▶ [Exercise] Transcribe the records below verbatim, from the line containing "You are a computer-use" up to and including the line containing "pyautogui.click(x=1462, y=210)", and copy nothing outside that range.

▶ [Material provided]
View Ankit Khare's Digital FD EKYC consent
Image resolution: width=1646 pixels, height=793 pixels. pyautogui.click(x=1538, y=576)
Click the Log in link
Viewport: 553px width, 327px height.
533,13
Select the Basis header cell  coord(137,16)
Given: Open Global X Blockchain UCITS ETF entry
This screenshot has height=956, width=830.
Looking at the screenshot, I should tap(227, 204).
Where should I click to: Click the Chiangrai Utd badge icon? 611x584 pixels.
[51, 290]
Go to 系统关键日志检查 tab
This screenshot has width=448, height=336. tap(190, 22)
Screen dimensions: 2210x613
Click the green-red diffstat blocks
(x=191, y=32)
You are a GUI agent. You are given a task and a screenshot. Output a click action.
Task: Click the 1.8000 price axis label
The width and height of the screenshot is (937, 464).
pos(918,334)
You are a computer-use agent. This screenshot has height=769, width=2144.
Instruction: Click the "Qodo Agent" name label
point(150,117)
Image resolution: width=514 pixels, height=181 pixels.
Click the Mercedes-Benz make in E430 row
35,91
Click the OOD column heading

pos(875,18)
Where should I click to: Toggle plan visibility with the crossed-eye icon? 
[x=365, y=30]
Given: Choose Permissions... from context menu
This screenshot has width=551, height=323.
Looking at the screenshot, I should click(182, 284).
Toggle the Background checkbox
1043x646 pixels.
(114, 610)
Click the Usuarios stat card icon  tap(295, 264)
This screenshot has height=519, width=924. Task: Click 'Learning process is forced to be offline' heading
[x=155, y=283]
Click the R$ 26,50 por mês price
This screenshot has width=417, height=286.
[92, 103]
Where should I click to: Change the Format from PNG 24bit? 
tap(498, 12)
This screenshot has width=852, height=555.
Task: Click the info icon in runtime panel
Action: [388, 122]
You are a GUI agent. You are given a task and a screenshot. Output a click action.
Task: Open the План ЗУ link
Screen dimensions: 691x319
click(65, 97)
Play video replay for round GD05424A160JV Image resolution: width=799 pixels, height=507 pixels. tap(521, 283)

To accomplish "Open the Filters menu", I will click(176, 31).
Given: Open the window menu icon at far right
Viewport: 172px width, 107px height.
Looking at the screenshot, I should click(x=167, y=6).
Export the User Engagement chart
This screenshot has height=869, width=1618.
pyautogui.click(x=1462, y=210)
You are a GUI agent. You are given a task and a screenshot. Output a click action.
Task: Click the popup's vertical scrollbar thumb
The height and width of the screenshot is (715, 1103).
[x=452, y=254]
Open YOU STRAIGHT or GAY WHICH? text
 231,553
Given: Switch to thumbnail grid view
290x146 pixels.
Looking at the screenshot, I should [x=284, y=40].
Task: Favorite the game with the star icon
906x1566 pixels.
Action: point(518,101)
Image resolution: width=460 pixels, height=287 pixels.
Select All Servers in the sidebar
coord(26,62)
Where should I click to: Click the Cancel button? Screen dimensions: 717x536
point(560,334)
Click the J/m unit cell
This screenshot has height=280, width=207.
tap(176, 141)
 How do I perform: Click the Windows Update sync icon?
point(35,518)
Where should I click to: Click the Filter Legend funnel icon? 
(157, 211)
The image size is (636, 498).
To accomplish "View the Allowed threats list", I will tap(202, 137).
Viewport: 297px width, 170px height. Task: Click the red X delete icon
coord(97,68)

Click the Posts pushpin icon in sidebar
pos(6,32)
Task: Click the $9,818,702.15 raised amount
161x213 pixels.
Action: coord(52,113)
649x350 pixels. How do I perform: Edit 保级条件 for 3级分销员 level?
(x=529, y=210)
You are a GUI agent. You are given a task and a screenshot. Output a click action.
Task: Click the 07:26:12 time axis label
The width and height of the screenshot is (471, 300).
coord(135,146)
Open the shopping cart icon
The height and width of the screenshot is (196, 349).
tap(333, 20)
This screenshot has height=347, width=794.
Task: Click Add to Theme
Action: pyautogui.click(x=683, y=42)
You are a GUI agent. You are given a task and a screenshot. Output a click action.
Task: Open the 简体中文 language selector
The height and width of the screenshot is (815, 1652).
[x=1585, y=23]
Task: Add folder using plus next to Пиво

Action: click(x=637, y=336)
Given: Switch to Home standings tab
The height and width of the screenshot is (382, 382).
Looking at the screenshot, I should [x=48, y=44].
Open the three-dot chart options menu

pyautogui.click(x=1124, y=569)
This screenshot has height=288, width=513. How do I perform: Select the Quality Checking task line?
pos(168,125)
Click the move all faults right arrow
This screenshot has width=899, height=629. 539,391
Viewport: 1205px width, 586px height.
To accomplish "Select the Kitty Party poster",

▶ [Exercise answer]
You are a computer-use agent. This screenshot has height=769, width=2144.
Instruction: Click the "Qodo Agent" name label
point(150,117)
Image resolution: width=514 pixels, height=181 pixels.
Click the Mercedes-Benz make in E430 row
35,91
Click the OOD column heading

pos(875,18)
Where should I click to: Toggle plan visibility with the crossed-eye icon? 
[x=365, y=30]
Given: Choose Permissions... from context menu
This screenshot has width=551, height=323.
Looking at the screenshot, I should click(182, 284).
Toggle the Background checkbox
1043x646 pixels.
(114, 610)
Click the Usuarios stat card icon  tap(295, 264)
This screenshot has height=519, width=924. Task: Click 'Learning process is forced to be offline' heading
[x=155, y=283]
Click the R$ 26,50 por mês price
This screenshot has width=417, height=286.
[92, 103]
Where should I click to: Change the Format from PNG 24bit? 
tap(498, 12)
This screenshot has width=852, height=555.
Task: Click the info icon in runtime panel
Action: [388, 122]
You are a GUI agent. You are given a task and a screenshot. Output a click action.
Task: Open the План ЗУ link
Screen dimensions: 691x319
click(65, 97)
Play video replay for round GD05424A160JV Image resolution: width=799 pixels, height=507 pixels. tap(521, 283)

To accomplish "Open the Filters menu", I will click(176, 31).
Given: Open the window menu icon at far right
Viewport: 172px width, 107px height.
Looking at the screenshot, I should click(x=167, y=6).
Export the User Engagement chart
This screenshot has height=869, width=1618.
pyautogui.click(x=1462, y=210)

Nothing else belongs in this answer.